Language Models as Reliable Preference Judges

This research demonstrates that large language models can serve as reliable judges for pairwise preferences, provided that inference-time compute is carefully allocated and aggregation methods are distribution-aware. The team developed a novel approach that combines information about both the strength and decisiveness of judgements, using a Bradley-Terry-Davidson formulation to improve accuracy and reduce errors when compared to standard aggregation techniques. Results consistently show that this method achieves higher accuracy and matches or exceeds the performance of individual human raters when evaluated against human-consensus meta-labels.

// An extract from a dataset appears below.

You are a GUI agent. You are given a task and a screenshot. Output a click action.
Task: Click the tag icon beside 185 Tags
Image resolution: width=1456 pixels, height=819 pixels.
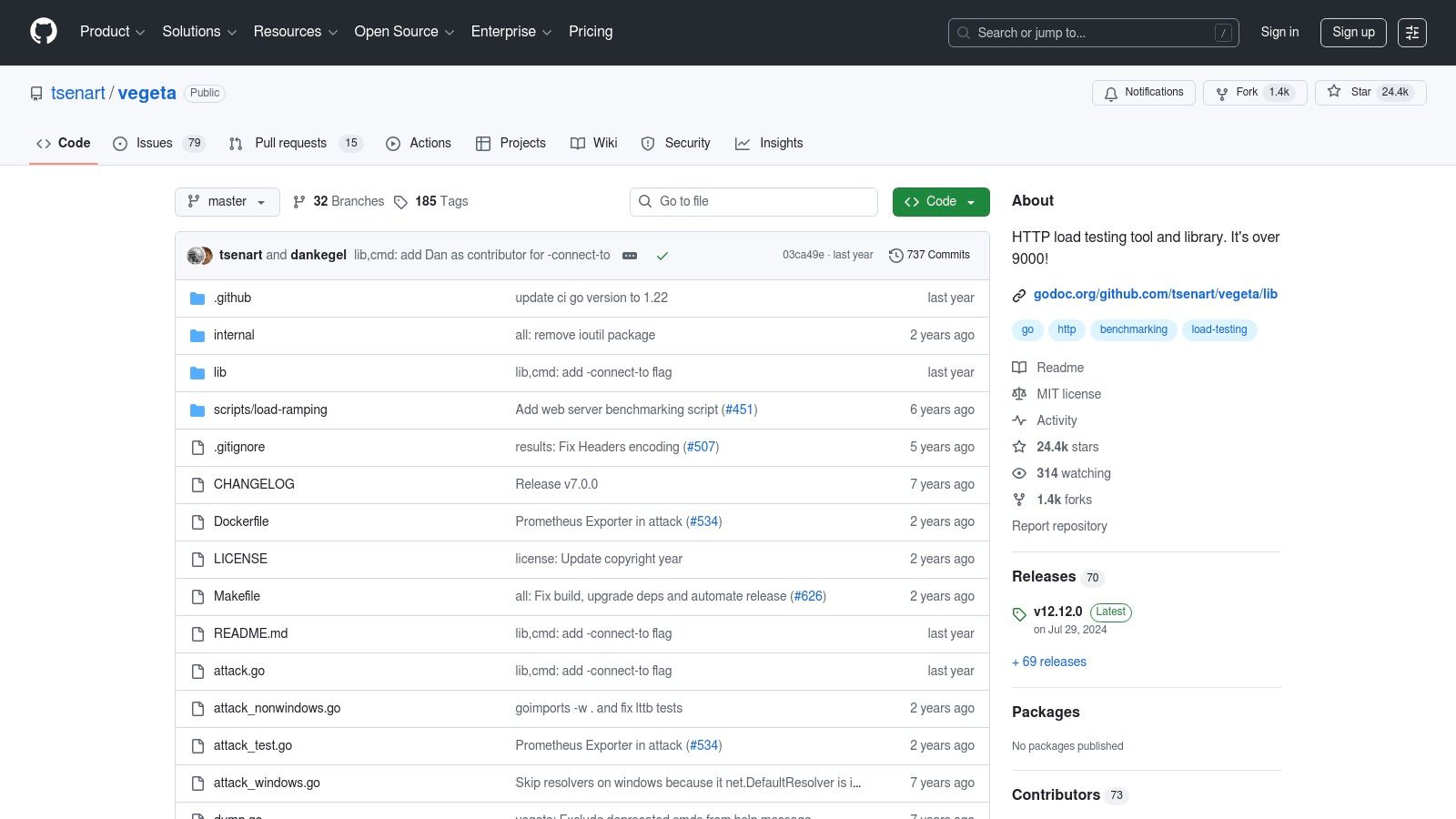tap(401, 201)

The study also investigated the impact of calibration set size, finding that performance plateaus after approximately 60 to 80 examples, suggesting an efficient range for training these judgement systems. Furthermore, the researchers identified distinct calibration regimes based on the interplay between the language model’s voting patterns and the ground truth, revealing that some tasks transfer more readily to others. While the current work focuses on tasks with clear preferences, the team acknowledges that generalizing this framework to broader ordinal and multi-class outcomes presents a promising direction for future research, and they plan to investigate methods for predicting task transferability and quantifying robustness under distribution shifts.